New Yorkers getting ready for Election Day don’t need to wait until Nov. 3 to vote.
From Oct. 24 to Nov. 1, voters can visit one of 18 locations in Queens, including:
• Rockaway YMCA at 207 Beach 73 St.;
• Resorts World Casino at 110-00 Rockaway Blvd. in South Ozone Park;
• Holy Trinity Parish Church at 222-05 116 Ave. in Cambria Heights;
• Rochdale Village Community Center at 169-65 137 Ave.;
• York College — Academic Core Building at 94-20 Guy R. Brewer Blvd. in Jamaica;
• Creedmoor Hospital at 79-25 Winchester Blvd. in Queens Village;
• Korean Community Services 203-05 32 Ave. in Bayside;
• Helen Marshall Cultural Center at Queens Borough Hall at 120-55 Queens Blvd. in Kew Gardens;
• Queens College at 65-30 Kissena Blvd. in Flushing;
• The Boys Club of New York at 133-01 41 Road in Flushing;
• Board of Elections — Queens Voting Machine Facility Annex at 66-26 Metropolitan Ave. in Middle Village;
• Queensborough Elks Lodge No. 878 at 82-20 Queens Blvd. in Elmhurst;
• Rego Center community room at 61-00 97 St.;
• LaGuardia Community College at 31-10 Thomson Ave. in Long Island City;
• Queens Public Library at Jackson Heights at 35-51 81 St.;
• First Baptist Church of East Elmhurst at 100-10 Astoria Blvd;
• Variety Boys & Girls Club of Queens at 21-12 30 Road in Astoria; and
• Museum of the Moving Image at 36-01 35 Ave. in Astoria.
The times vary by day:
• Oct. 24 and 25, the polls will be open from 10 a.m. to 4 p.m;
• Oct. 26 from 7 a.m. to 3 p.m;
• Oct. 27 and 28 from 12 to 8 p.m;
• Oct. 29 from 10 a.m. to 6 p.m;
• Oct. 30 from 7 a.m. to 5 p.m;
• Oct. 31 from 7 a.m. to 5 p.m.; and
• Nov. 1 from 7 a.m. to 4 p.m.
The machine votes collected in early election voting are tabulated on election night and the poll book is meant to prevent someone from voting more than once.

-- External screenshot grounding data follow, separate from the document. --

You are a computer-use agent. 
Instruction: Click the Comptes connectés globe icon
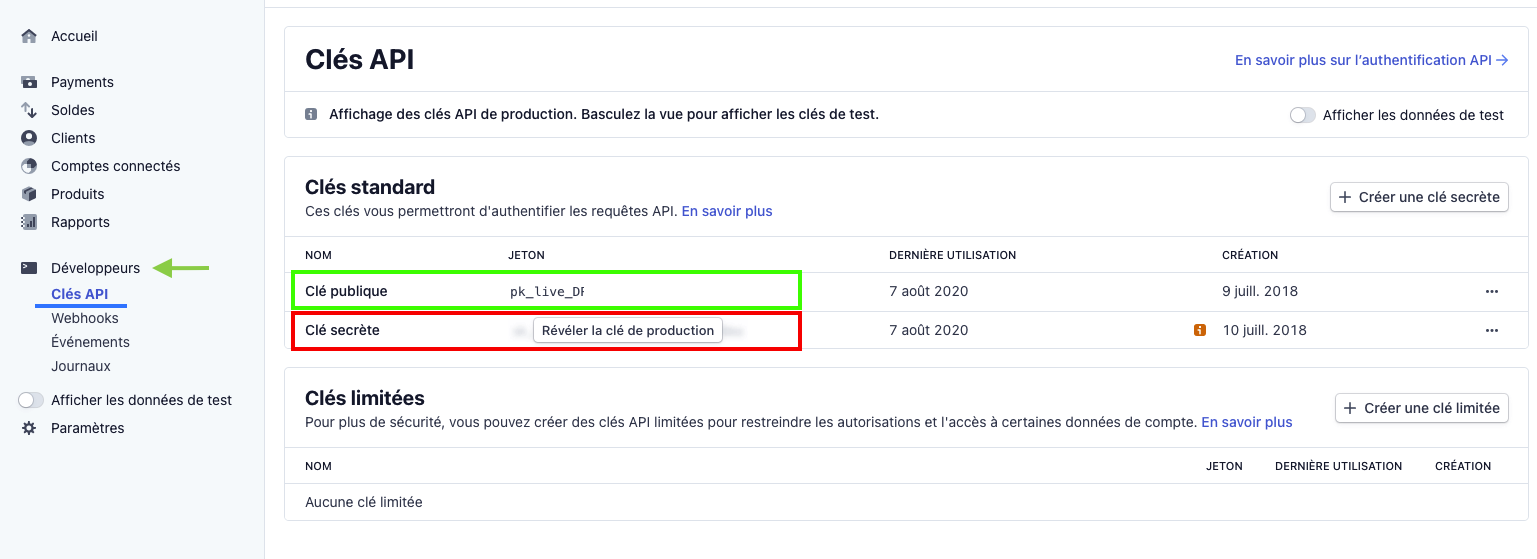pyautogui.click(x=29, y=166)
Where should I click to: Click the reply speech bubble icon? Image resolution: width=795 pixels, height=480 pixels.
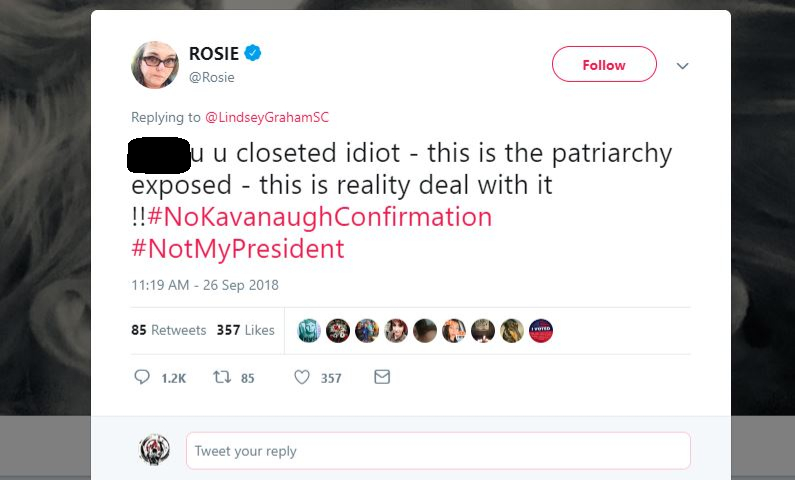pyautogui.click(x=141, y=377)
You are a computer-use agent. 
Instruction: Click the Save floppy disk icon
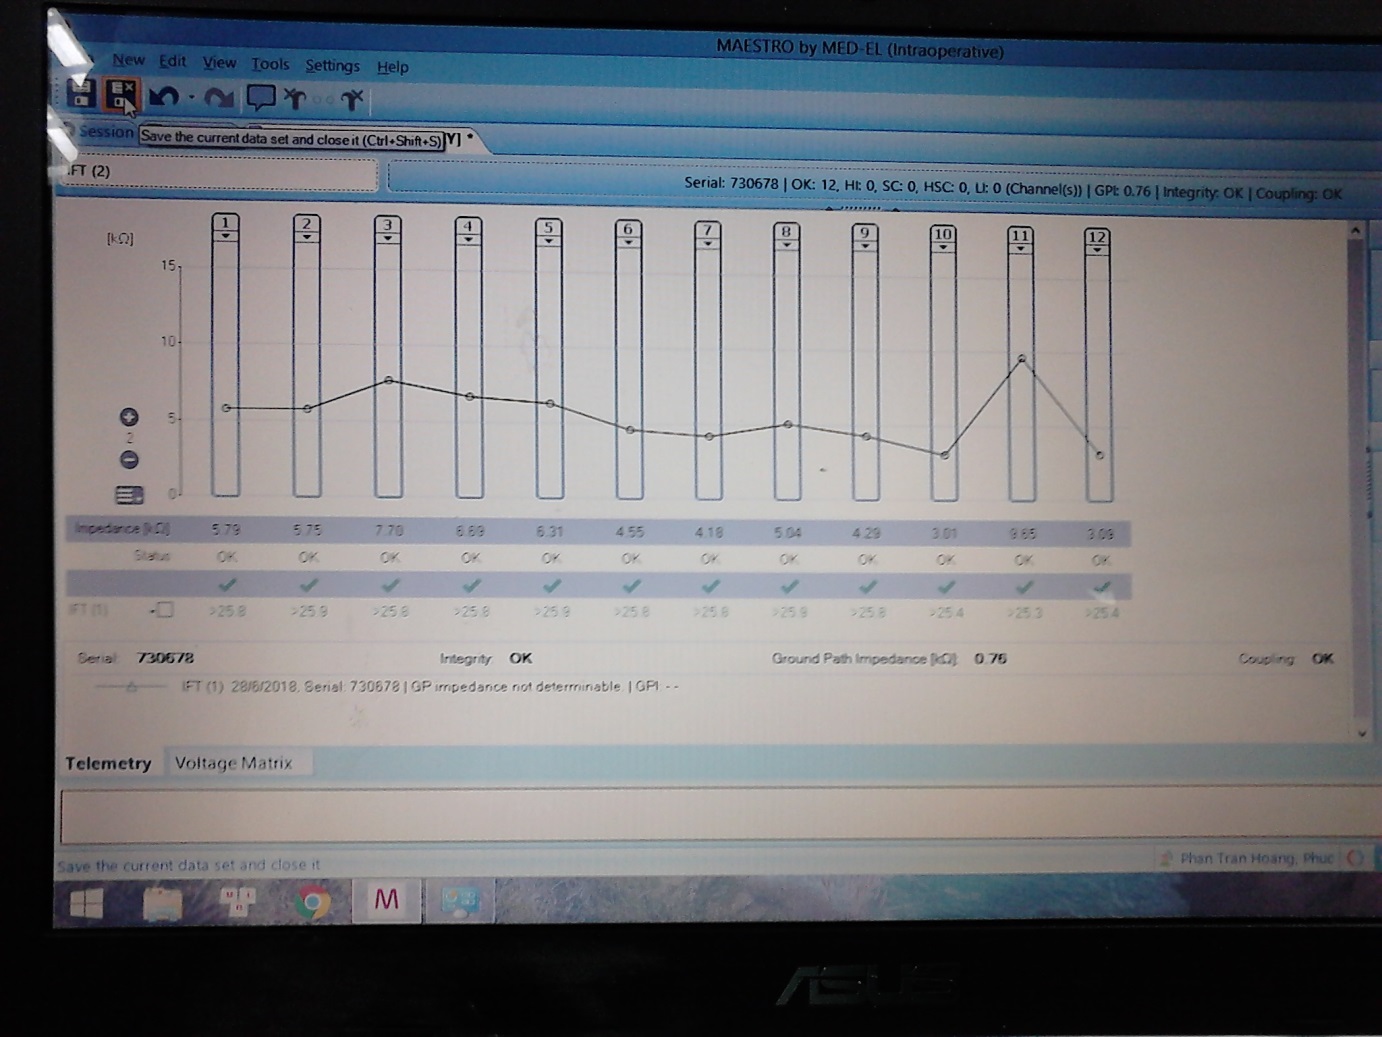point(81,94)
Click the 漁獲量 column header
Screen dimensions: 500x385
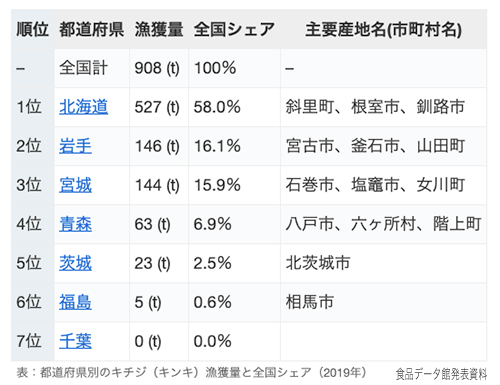pyautogui.click(x=159, y=29)
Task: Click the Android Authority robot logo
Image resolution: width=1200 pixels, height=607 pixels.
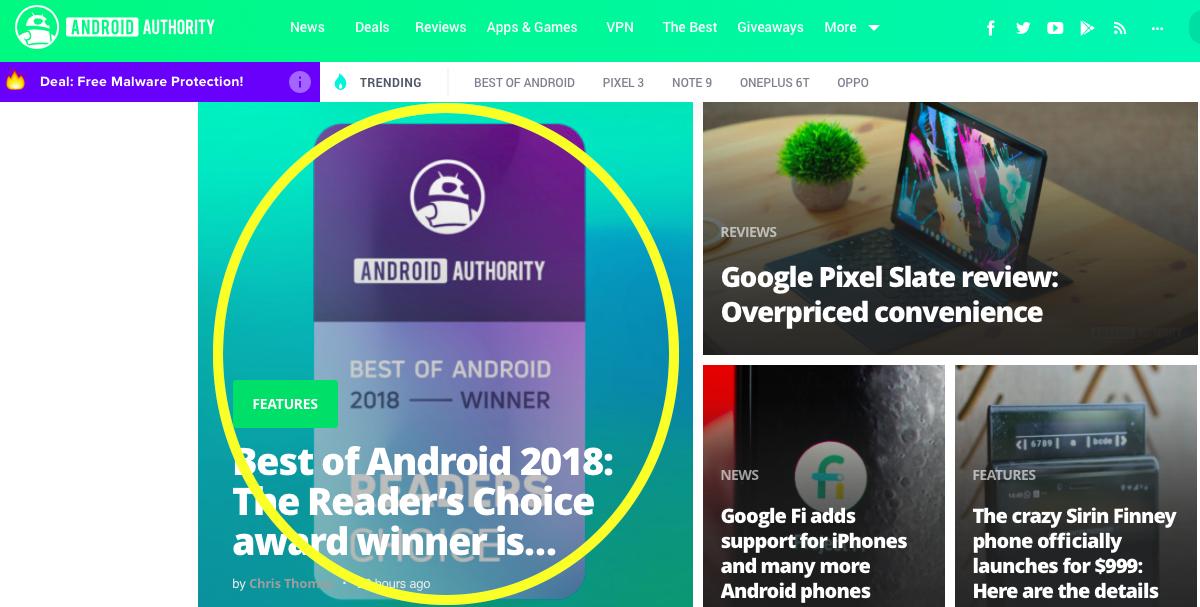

“When they look at the poll book on Nov. 3, your signature would already be there as having voted,” said John Conklin, director of public information for the state Board of Elections.
Early voting follows the same process as Election Day, as opposed to absentee voting.
“Early voting is just another version of in-person voting,” Conklin said. “It’s exactly the same procedures as you would encounter on Election Day.”
Absentee ballots are reviewed against the poll book.
“If the voter came and voted in person, then the absentee ballot is set aside and not counted,” Conklin said.
Addressing a recent controversy over mailed ballots, he said a typo left out a slash on ballots that were sent reading “Absentee Military” but that residents shouldn’t be concerned if they are not in the military.
“They’re exactly the same. There’s no difference between them,” Conklin said. “The ballot is accurate so they should use it.”
The Postal Service has told the BOE that the mail will be delivered in a timely fashion, as many have raised concerns about the state of the Post Office.
“We take them at their word,” Conklin said, adding that if people are hesitant to mail a ballot, they can drop it off at a Board of Elections office or at early voting sites.
For people undecided about mailing in a ballot or voting in person during the pandemic, Conklin said polling places will be clean and workers will have personal protective equipment and be socially distant, while the space will be wiped down and disinfected throughout the day.
“There was no spike in COVID after the June primaries so they should feel confident and safe voting in person if that’s what they want to do,” he said.
UPDATE: This story has been updated with extended voting hours.